熱帯林に消えた死の鉄路、泰緬鉄道の戦後75年 「平和と繁栄のルート」への再生も可能だ
アパロンの約35㎞西には、モン族やカレン族が暮らすアナンクインという集落がある。大戦中はアパロンと並ぶ大規模な軍用駅が置かれていた。
民家と食堂が並ぶ道路脇の集落から草地を10分ほど歩くと、昼間も薄暗い森に着く。中に入ってすぐ、てっぺんに小さなストゥーパ(仏塔)が据えられた高さ2m以上の橋脚が鎮座していた。これも泰緬鉄道の遺構だ。
道案内してくれた30代のカレン族の女性は、「この辺りは、大戦中は川だった。戦争が終わったあとに流れがよそへ移っていった」と話した。近くに大きな川がある。当時はその川か支流がここを流れ、日本軍は橋を建設した――。密林に大きな橋脚が建っているのは、そうした理由からだろう。
では、橋脚の頂部にストゥーパが置かれているのはなぜか――。「ある僧侶が35年ほど前、この構造物を壊さないように、と村人に据えさせた」と教えてくれた。平和の祈願だったのか、僧侶の意図は今ではわからない。ただ、その頃はアナンクイン一帯も内戦の大混乱に巻き込まれていた。KNUとNMSPは国軍と激しく交戦し、この女性も子どもの頃、銃声が響く中を親と逃げ回った。学校に通えなかったことが、今でも無念だと語った。
メイサンチーさんという90代になるモン族の女性は、この地で80年近く前、日本の兵隊向けに小さな食堂を姉妹で営んでいた。今はタンビュザヤ近郊の村に住む。「姉がモーラミャインまで買い出しに行き、日本兵に菓子やたばこを売り歩いた。アナンクインにはかなりの数の日本兵が駐屯していた」という。英軍の空襲にも遭遇したが、無事だった。「あの頃は暮らしに余裕ができて、いい思い出です」と語った。
日本軍の温泉が残るウエガレエ
泰緬鉄道は、山の間を平野へと続く緩やかな丘陵に沿って敷かれた。今回パヤトンズから下ってきた道も、勾配はほとんど感じなかった。平野に下りるとウエガレエという集落がある。そこの国軍施設の敷地内に、大戦中は駅が置かれていた。

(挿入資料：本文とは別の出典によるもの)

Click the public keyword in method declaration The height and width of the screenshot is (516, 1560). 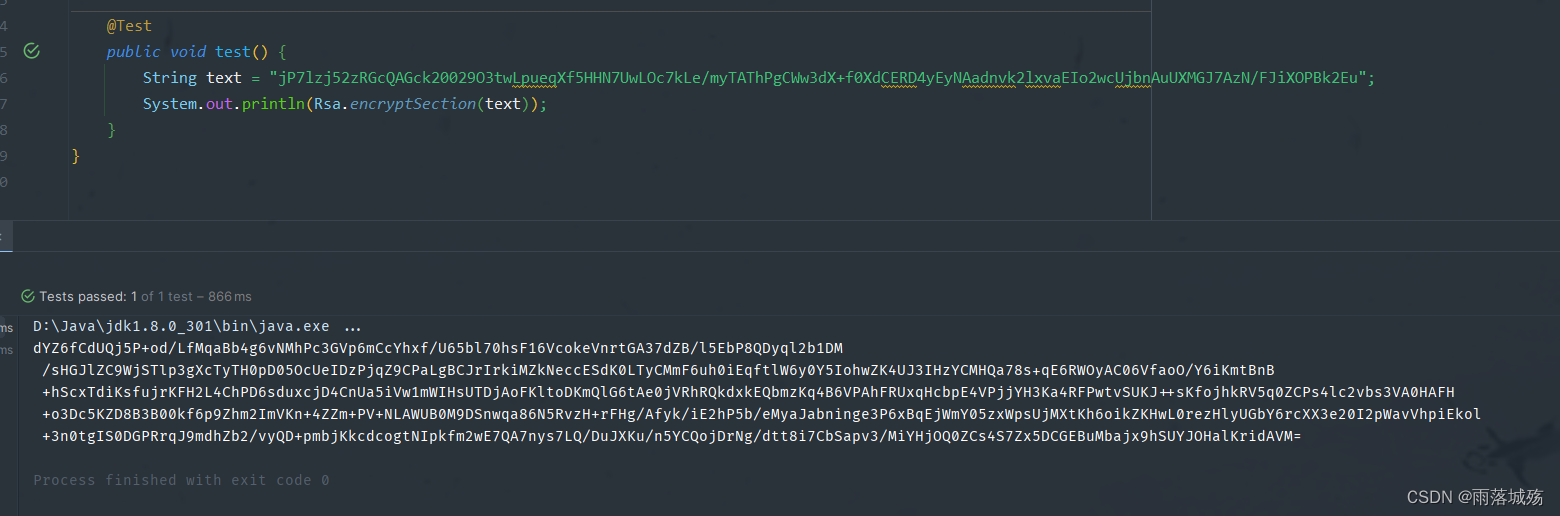tap(133, 51)
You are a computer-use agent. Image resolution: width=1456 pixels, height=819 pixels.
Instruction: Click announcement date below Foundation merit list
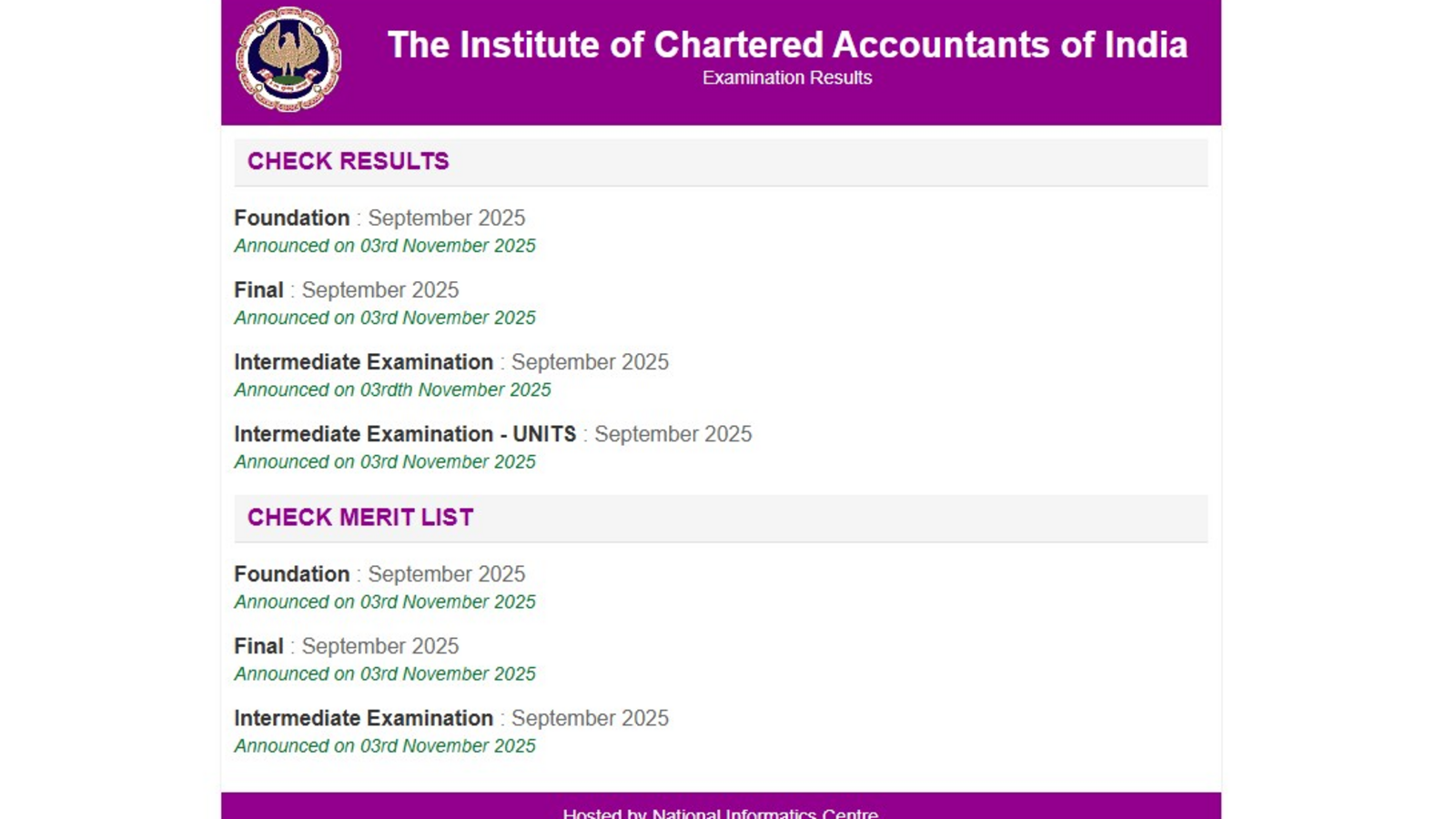385,602

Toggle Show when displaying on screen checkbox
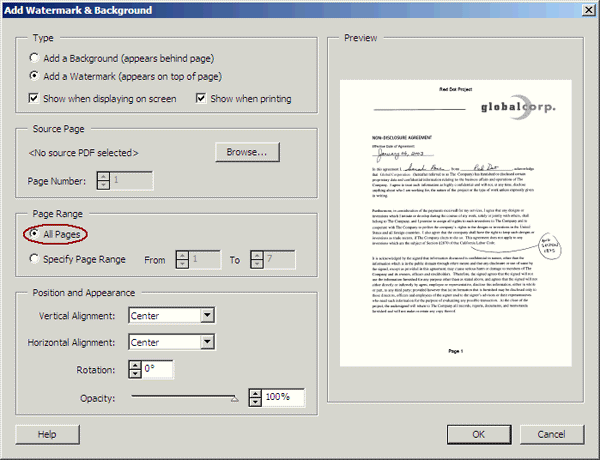coord(36,99)
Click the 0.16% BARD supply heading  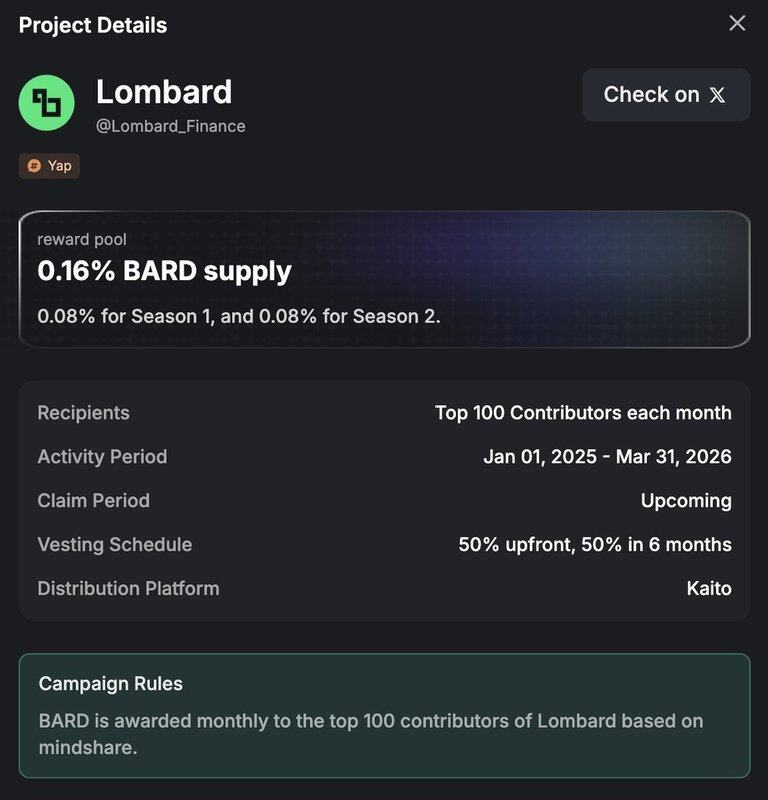tap(164, 270)
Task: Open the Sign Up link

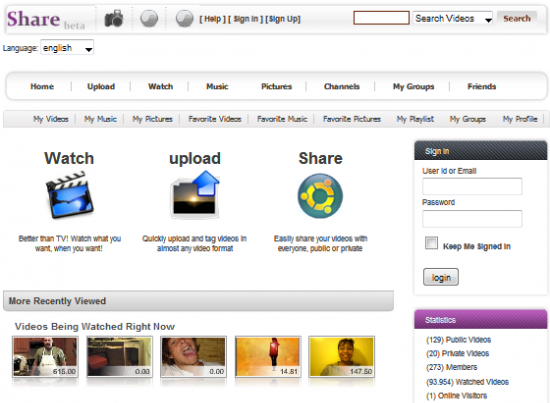Action: [283, 19]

ウエガレエには3年前、温泉レジャー施設が開業し、園内はプール、レストラン、ヤシの木々などがリゾートの雰囲気を演出している。施設のマネジャーの中年男性によると、ここで湧いている温泉は日本軍が泰緬鉄道の建設時に掘ったものだ。行政側が示した開発の条件は、当時の施設を保存することだった。